-------- EXCERPTED DATA --------

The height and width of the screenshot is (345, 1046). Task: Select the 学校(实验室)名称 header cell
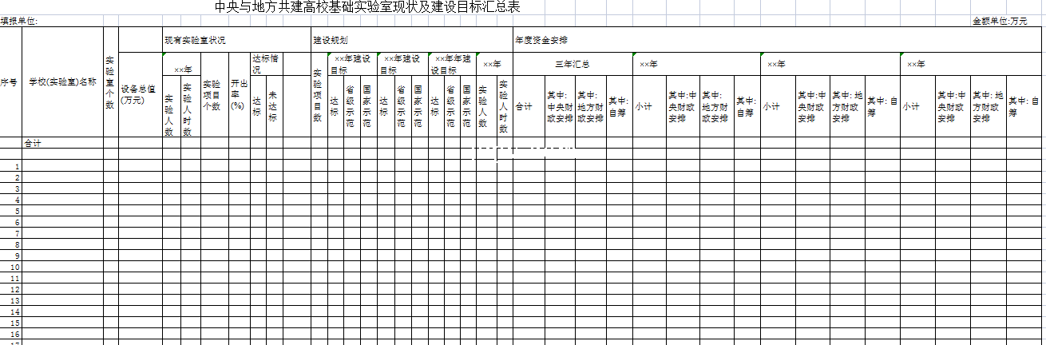[62, 81]
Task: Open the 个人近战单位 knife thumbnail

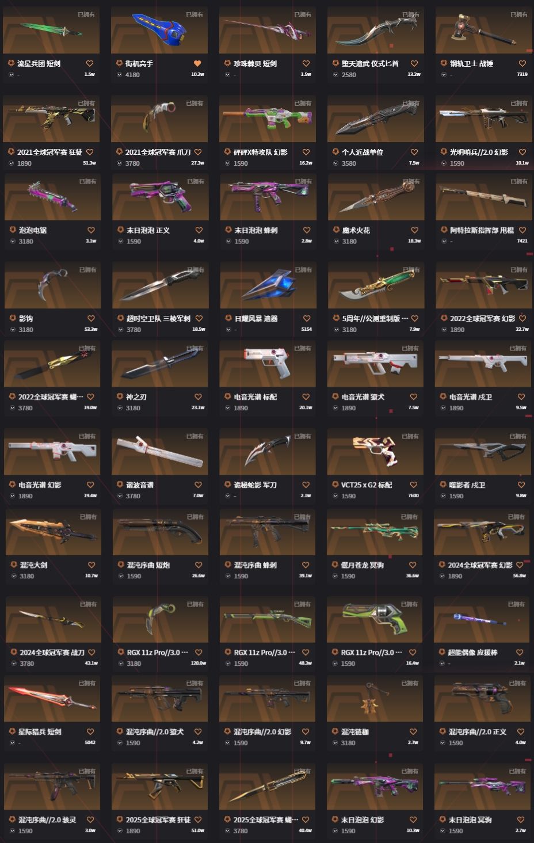Action: (x=375, y=119)
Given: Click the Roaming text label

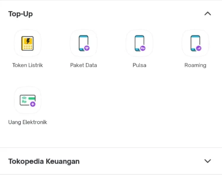Looking at the screenshot, I should tap(195, 65).
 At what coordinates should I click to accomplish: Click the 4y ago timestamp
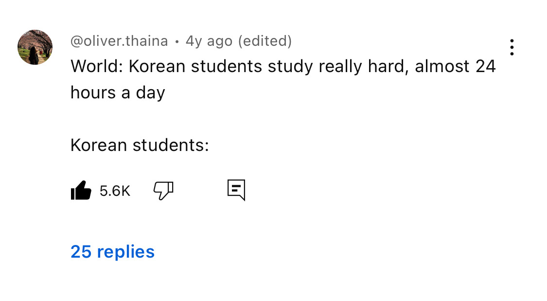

--------

_WORK TO BE COMPLETED_
Copy the data precisely. Skip every picture.

_RESULT BELOW_
The height and width of the screenshot is (345, 1046). Task: Select the 学校(实验室)名称 header cell
[62, 81]
Task: Open the 个人近战单位 knife thumbnail

Action: (x=375, y=119)
Given: Click the Roaming text label

Looking at the screenshot, I should tap(195, 65).
 At what coordinates should I click to accomplish: Click the 4y ago timestamp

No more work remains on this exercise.